When I was married, I felt chosen.
Not in some abstract romantic way. I mean it very literally: being chosen was the center of my life. It was the thing that made the days bearable. The thing that gave me strength when everything else was hard. The quiet knowledge that, no matter what else went wrong, I belonged somewhere.
Until I didn’t.
The beginning of the end wasn’t loud. It was small and practical and exhausting.
While I was still in college, before any of that happened, I told my wife I didn’t want another child until I had held a job for at least six months. We already had one kid. I needed something in my life to feel stable before we took on anything else.
I graduated in April. I got a job in June.
Our second son was born on August 2 — two or three months premature. He spent his first month in the hospital.
Which means the pregnancy had started back in February, months before I had any of the stability I was asking for.
At the time, when she told me it was fine and that she couldn’t get pregnant right now, I didn’t start doing math or thinking about methods or probabilities. I trusted her. I just wanted one small part of my life to feel steady.
Two months into that job, three months before I quit, we had our second and last child.
Something in me broke that day.
I loved that boy more than I knew how to express. I still do. He was beautiful and perfect and real in my arms. At the same time, I felt betrayed in a way I didn’t yet have language for. I was exhausted — not just tired, but worn thin by life, by stress, by the feeling that my needs were invisible and my trust had been used against me.
My father was dying. I was trying to hold a family together. I was trying to become a man who could survive.

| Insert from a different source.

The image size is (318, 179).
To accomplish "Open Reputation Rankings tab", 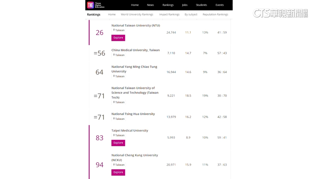I will (215, 15).
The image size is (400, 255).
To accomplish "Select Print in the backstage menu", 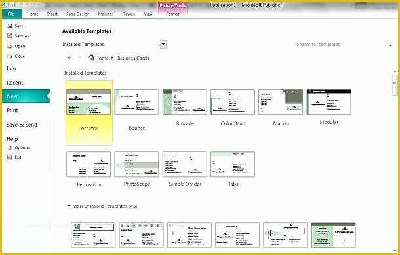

We moved into a new place not long after. For a few weeks, while the walls were still bare and the rooms smelled like paint, the four of us would “chugga chugga choo choo” around the living room, pretending we were a train. I still see it when I close my eyes.
Then it got harder.
I managed to keep that job for two years. Then COVID came. Then the layoff. We barely made it to the next one. Somewhere in that stretch, I moved out of the bedroom. I started avoiding my family. I’d surface once or twice a day like a diver who couldn’t stay underwater anymore.
My oldest went to live with his grandmother.
My wife told me she wanted to explore dating. I didn’t fight it. I was too tired to fight anything.
She met someone online. They became what people who are alike usually become.
She started traveling to see her. Long stays. Canada. Around that time my ex decided she was gay — something she’d flirted with as a teenager, now finally coming into focus. The first year I watched the dogs. The second year I said I couldn’t. The third year she took my youngest with her — my oldest was already there — and then she told me she wasn’t ever coming back.
And suddenly, I wasn’t chosen by anyone anymore.
I don’t write this for sympathy. I write it because this moment — the moment when being chosen disappears from the center of your life — changes you in ways no one prepares you for. It leaves a vacuum. A quiet, heavy space where your old reasons for getting up no longer work.
That’s where this notebook begins.
Not with answers.
Not with advice.
Just with the honest work of figuring out what comes after being chosen.